Manly House: A mid-century-style bach with seamless indoor-outdoor flow - PeterFell | ArchiPro

Manly House: A mid-century-style bach with seamless indoor-outdoor flow

This fourth generation family holiday home invokes a quintessential mid-century Kiwi bach feel, using harmonious materiality inside and out, writes Joanna Seton.

On the wall of this Manly Beach, Whangaparaoa Peninsular family bach is a photograph of Flying Cloud—a proud nod to the family’s forefather and the boat which he built in 1952 to win the Sanders Cup. It’s a fitting portrait, as the bach was designed and built to be the family’s personal yacht club, and to host the wider neighbourhood and extended family functions.

The family have been holidaying and sailing the waters of Manly Beach for four generations, and having purchased the site and classic two-bedroom bach 15 years earlier, the time came for the client to build a new beach house to accommodate their growing brood.

Strachan Group Architects were engaged to carry out the design, which is an elaboration on the theme of the New Zealand bach—a single pitch form with a nod to the mid-century.

“It’s a long, skinny site facing north and the form of the building is a simple mono pitch that raises up to the north. We picked up on an angle within the site which is expressed through the entry stairs and it widens at the outdoor room,” says project architect Maria Hosking.
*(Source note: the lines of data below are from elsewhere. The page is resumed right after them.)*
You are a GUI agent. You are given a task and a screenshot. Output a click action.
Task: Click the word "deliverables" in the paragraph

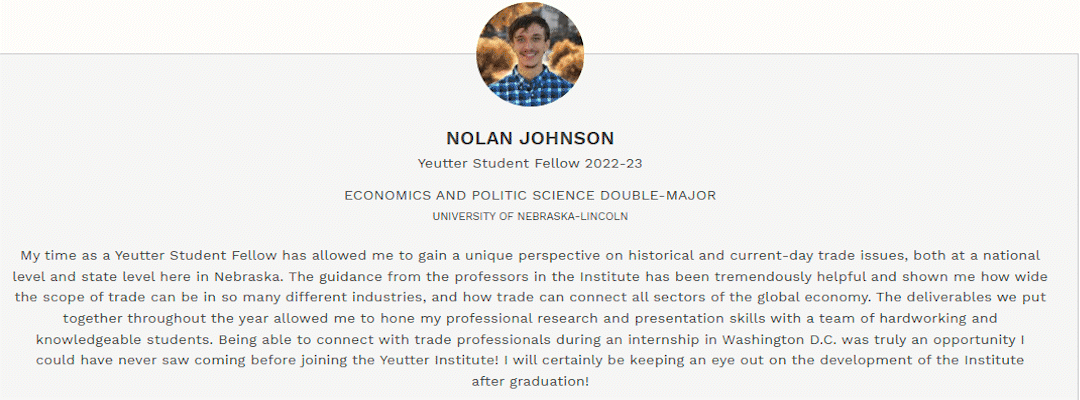(961, 296)
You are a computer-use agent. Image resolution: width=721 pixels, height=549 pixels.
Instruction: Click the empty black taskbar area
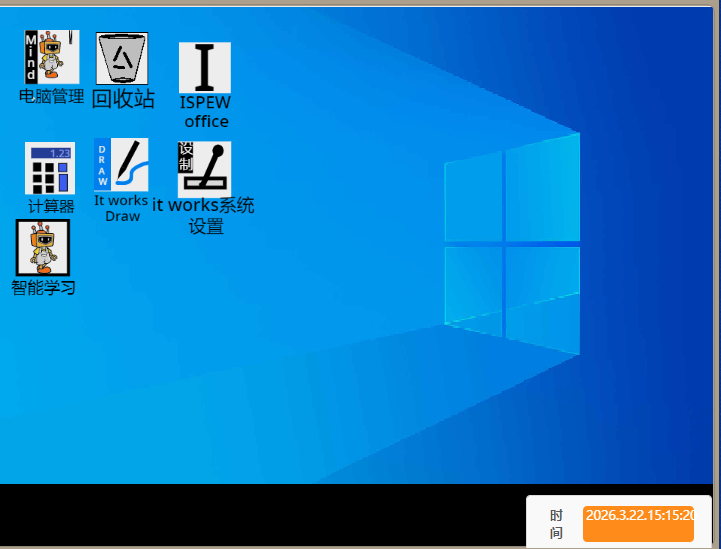tap(260, 515)
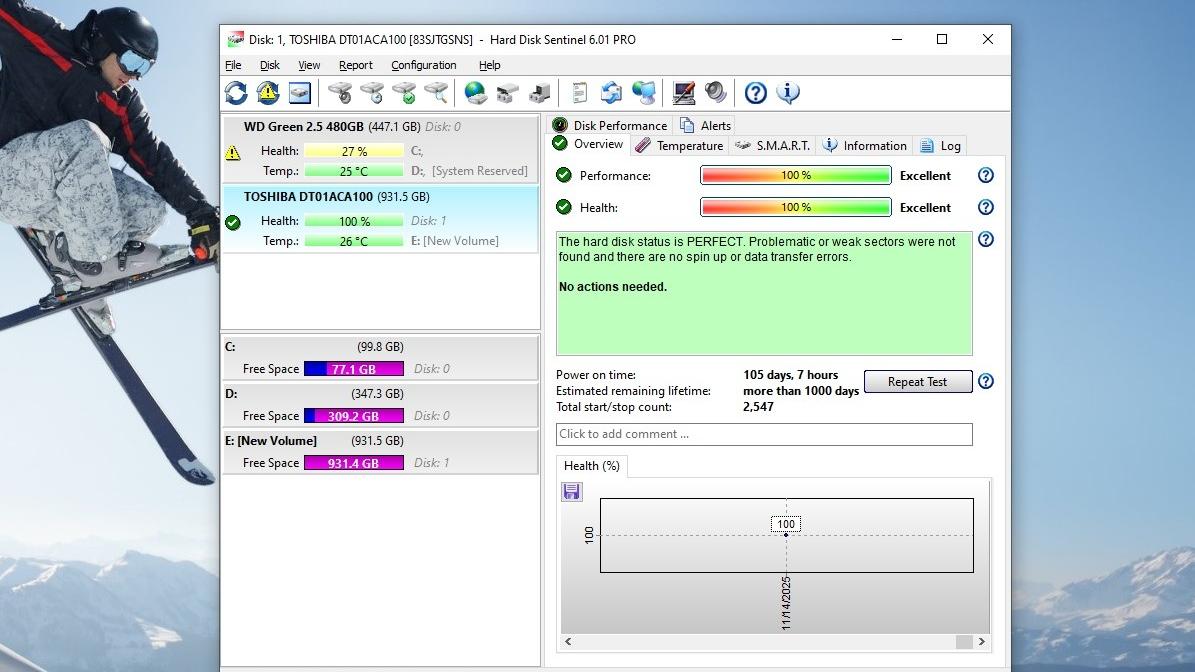Save the health graph with floppy icon
The width and height of the screenshot is (1195, 672).
[572, 491]
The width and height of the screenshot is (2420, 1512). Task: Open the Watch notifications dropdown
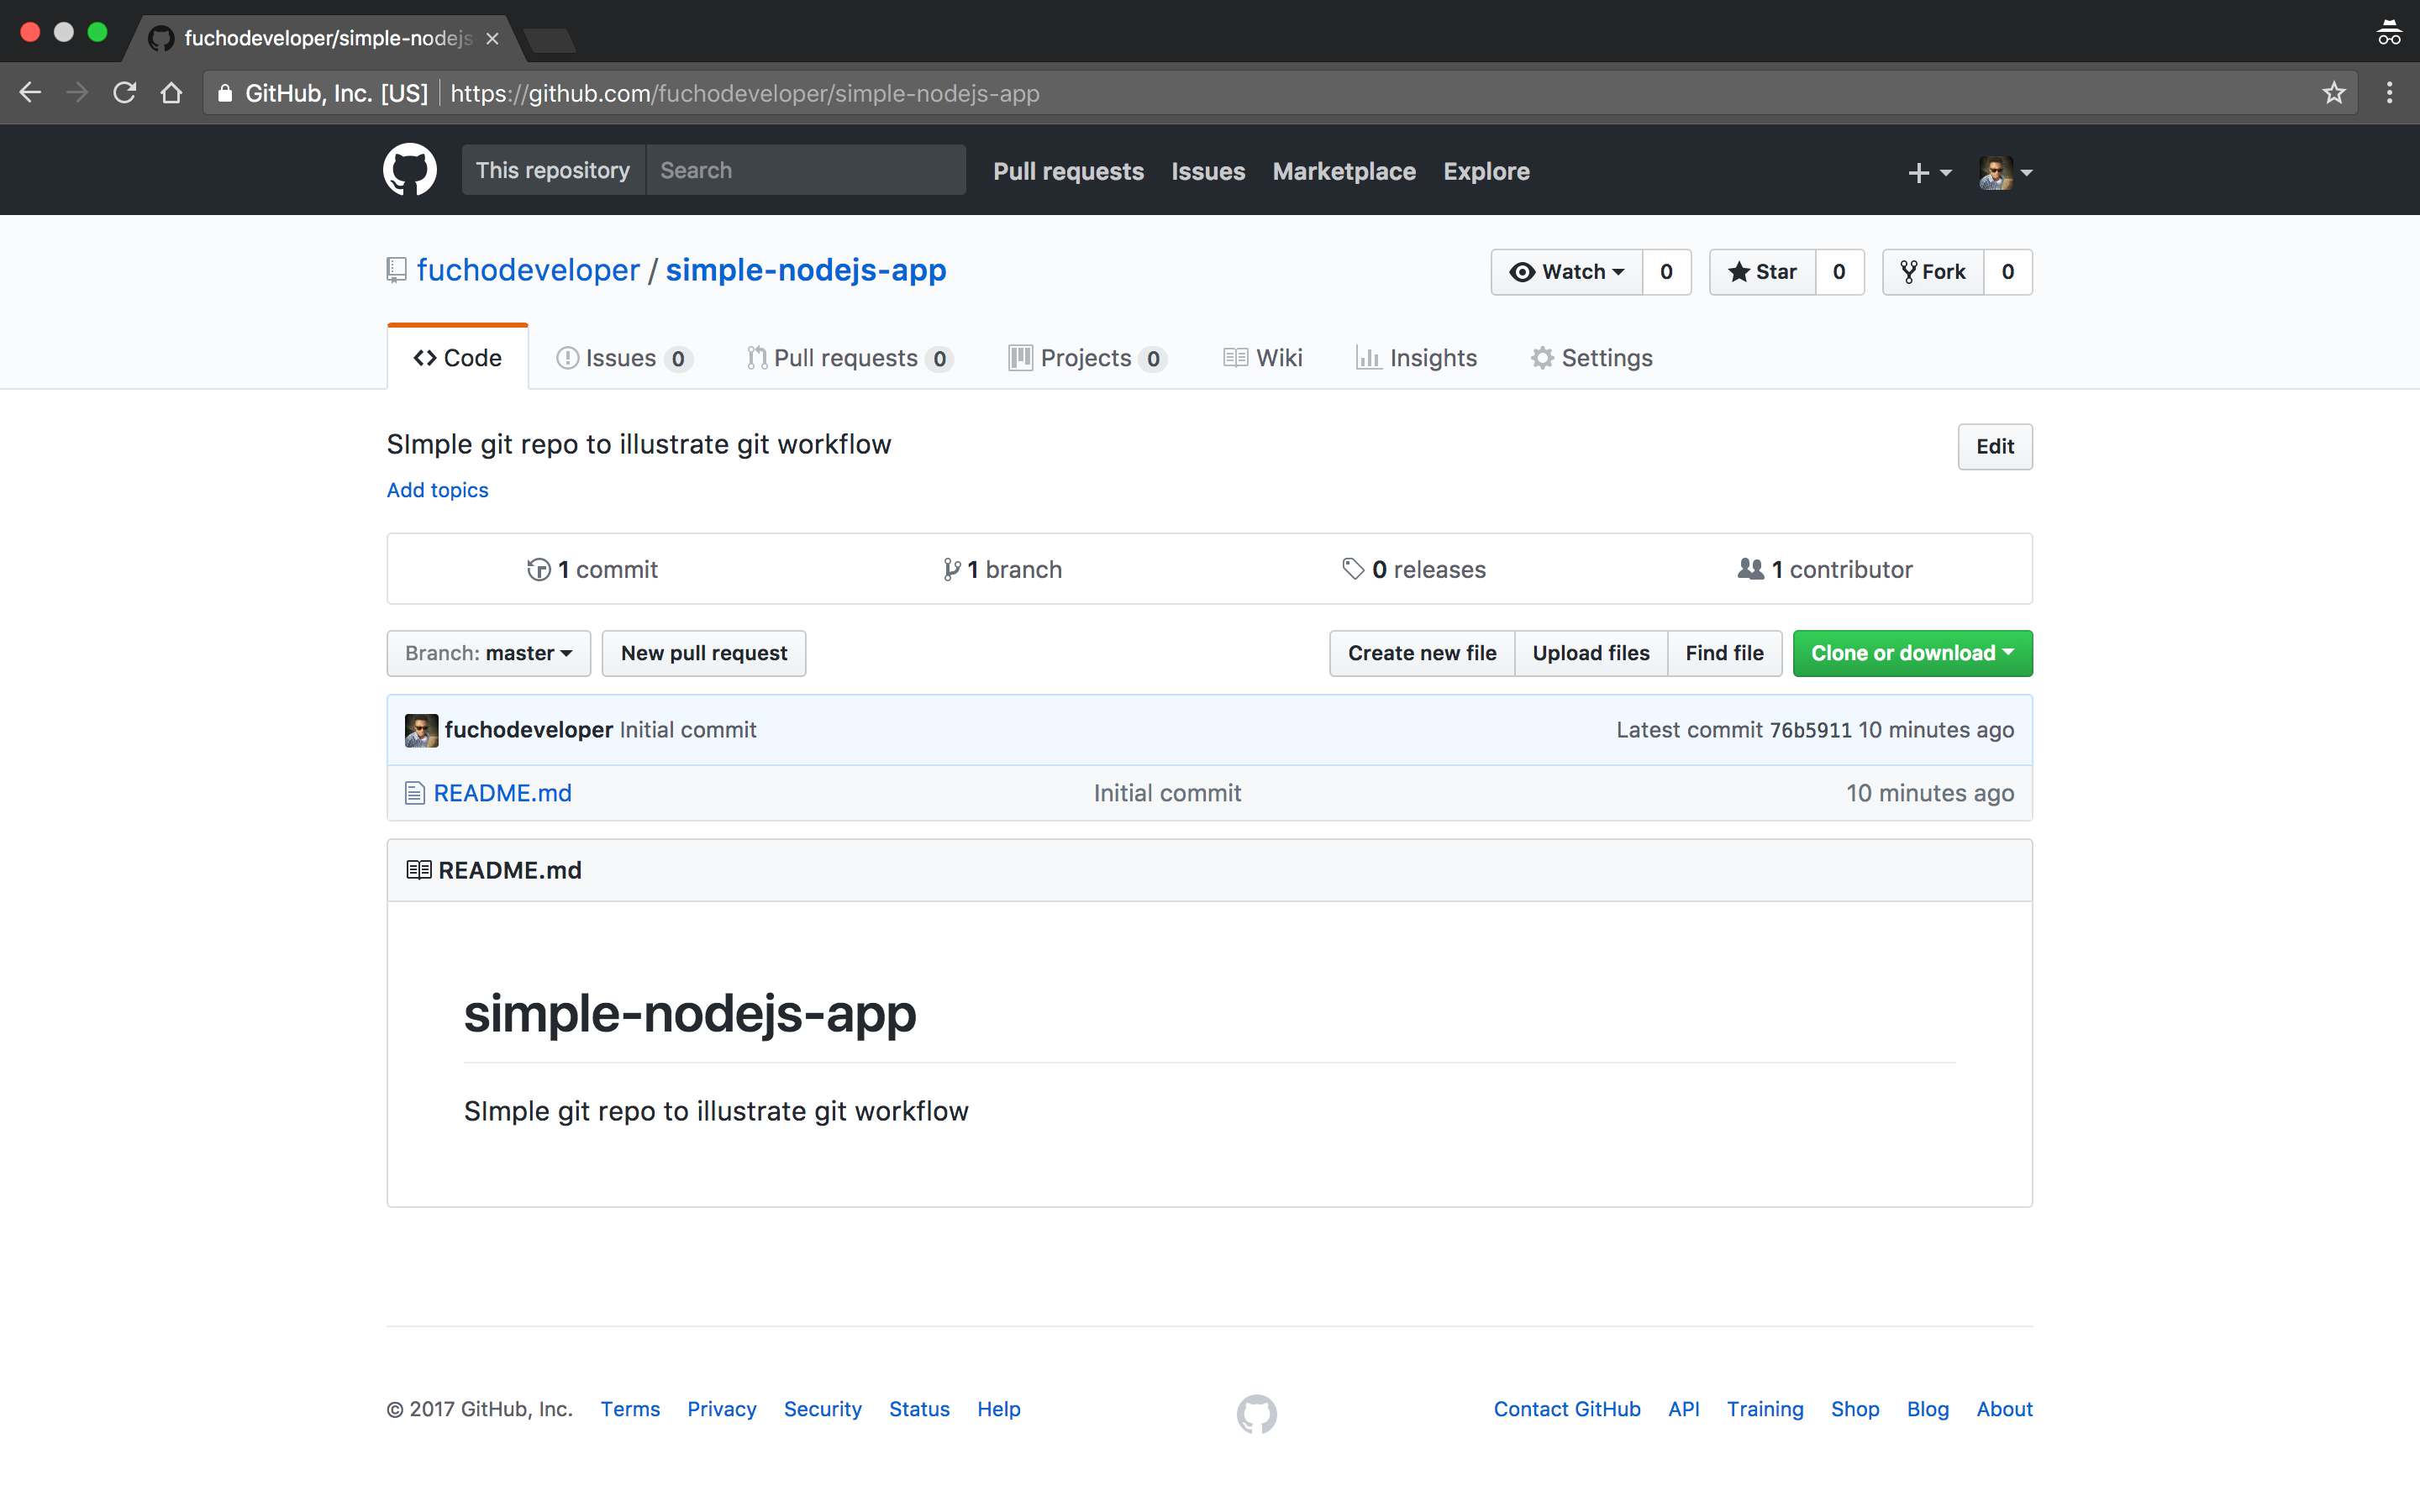[x=1566, y=272]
The effect of this angle is that the home opens out to encapsulate the raised pool area, and the kitchen and dining area has a roof plane that sits in juxtaposition, allowing east and west sun to flood the living spaces through high-level glazing.

Outdoor living on either side gives the home a central “breezeway” and contributes to the casual and social aspects of the bach.

The materiality is consistently low-contrast, with a palette of raw and tactile materials including timber, concrete and metal. The building is skinned in wide rib metal cladding for low maintenance, and to the north it’s sculpted out to create shaded apertures in contrasting washed cedar, which is washed in a silvery grey, giving the holiday home a distinctive beachy feel.

The cedar continues into the interior, blurring the boundary between inside and out. The concrete floors have the same effect, as the raised outdoor concrete floored living space sits flush with the interior concrete floor and when the tall sliders are peeled back there’s uninterrupted flow.

“Being able to do the same finishes and colours inside and out allowed us to blur that boundary, and when those doors are peeled away it’s a seamless transition,” says Maria.

The concrete is coloured in PeterFell’s warm 155 tint in both indoor and outdoor spaces.

“We wanted the concrete to have a softer, warmer tone to it and to reflect the warm East Coast golden sand. We also used a bit of Northland oceanic stone in the landscaping so we matched those colours into the concrete tint, too. PeterFell’s wide colour range allowed us to easily do that,” says Maria.

The same PeterFell tint is used in the exterior plaster work in order to create harmony between the tones of the different materials.

“I think that the continuity of materiality from inside to out is really strong because it’s a house that’s opened up frequently and enjoyed a lot in the summer. In terms of the feeling of warmth in the house, the PeterFell system brings that whole material palette together with the option of getting the perfect colour.”

Maria says the aesthetic qualities of concrete floors are now more design-friendly than in the past, thanks to improved surface finishing products, such as PeterFell’s C2 finishing system, which hardens and finishes the surface.

“When we first started doing concrete floors we were using polyurethane to finish them and eventually they would chip, scratch and discolour in the sun, and they would have to be redone. But the C2 densifier changes the properties of the concrete—it’s just a really hard-wearing finish which is exactly what you want in a place like this.”

Like the rest of the home, a matte finish was chosen for both indoor and outdoor surfaces, which contributes to the success of the raw, casual feel.

The bach is now being used as intended, and is a warm and welcoming backdrop to the family gatherings and yacht club get-togethers, with Flying Cloud no doubt observing happily from its spot on the wall.